• Consignes
• A. Répondez brièvement à ces questions sur le texte sur le développement :
(i) Que cherchent conjointement les nations depuis plusieurs décennies ?
(ii) De quels pays la tendance est-elle de suivre l'exemple ?
(iii) Sur quelle durée se retrouvent les impacts des mesures prises ?
• B. Citez, s'il vous plaît, le passage du texte sur le développement qui débute aux mots « Depuis plusieurs décennies, les » et se termine après « très court terme. ».
• C. Pour chaque affirmation, indiquez par oui ou par non si elle concorde avec le texte sur le développement, en citant les mots qui tranchent :
(i) Les réalités socio-économiques régionales sont identiques à celles des pays du Nord.
(ii) Les mesures prises relèvent plus souvent de l'humanitaire que du politique.
(iii) Les impacts des mesures se font sentir sur le long terme.

• Texte fourni
=-=-=-=-=

Depuis plusieurs décennies, les nations du monde entier se rencontrent, discutent et cherche conjointement des solutions efficaces pour lutter contre la pauvreté et poursuivre ce qu’il est commun d’appeler le « développement ». L’Histoire nous montre que de façon quasi systématique, la tendance est de suivre l’exemple des pays du Nord industrialisés, bien que les réalités socio-économiques régionales soient différentes et nécessite sans doute une étude précise et adaptée, notamment du point de vue économique. Faisant face a de nombreuses difficultés, les mesures prises relèvent plus souvent de l’humanitaire donc de l’urgence que véritablement du politique et ainsi leurs impacts se retrouvent uniquement sur le très court terme.

=-=-=-=-=

• Données fournies
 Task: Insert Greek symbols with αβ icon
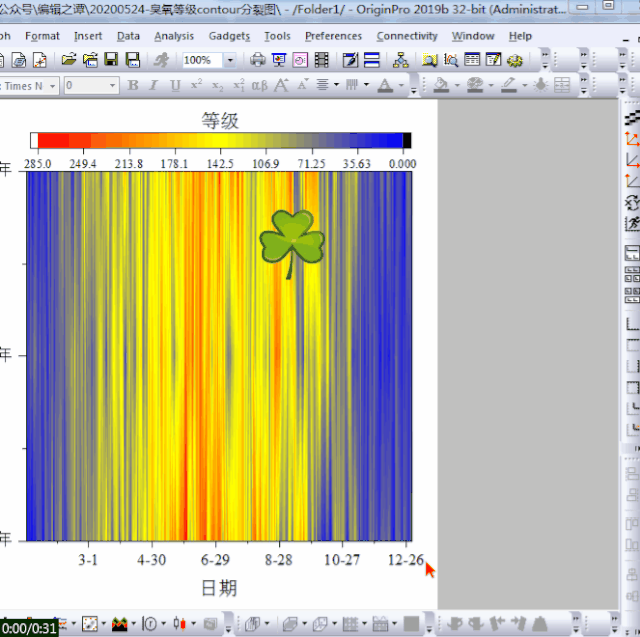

=-=-=-=-=

• Résultats attendus
• A.
(i) Des solutions efficaces pour lutter contre la pauvreté et poursuivre ce qu'il est commun d'appeler le « développement ».
(ii) Des pays du Nord industrialisés.
(iii) Uniquement sur le très court terme.

• B.
Depuis plusieurs décennies, les nations du monde entier se rencontrent, discutent et cherche conjointement des solutions efficaces pour lutter contre la pauvreté et poursuivre ce qu’il est commun d’appeler le « développement ». L’Histoire nous montre que de façon quasi systématique, la tendance est de suivre l’exemple des pays du Nord industrialisés, bien que les réalités socio-économiques régionales soient différentes et nécessite sans doute une étude précise et adaptée, notamment du point de vue économique. Faisant face a de nombreuses difficultés, les mesures prises relèvent plus souvent de l’humanitaire donc de l’urgence que véritablement du politique et ainsi leurs impacts se retrouvent uniquement sur le très court terme.

• C.
(i) Non : « bien que les réalités socio-économiques régionales soient différentes »
(ii) Oui : « les mesures prises relèvent plus souvent de l’humanitaire donc de l’urgence que véritablement du politique »
(iii) Non : « leurs impacts se retrouvent uniquement sur le très court terme »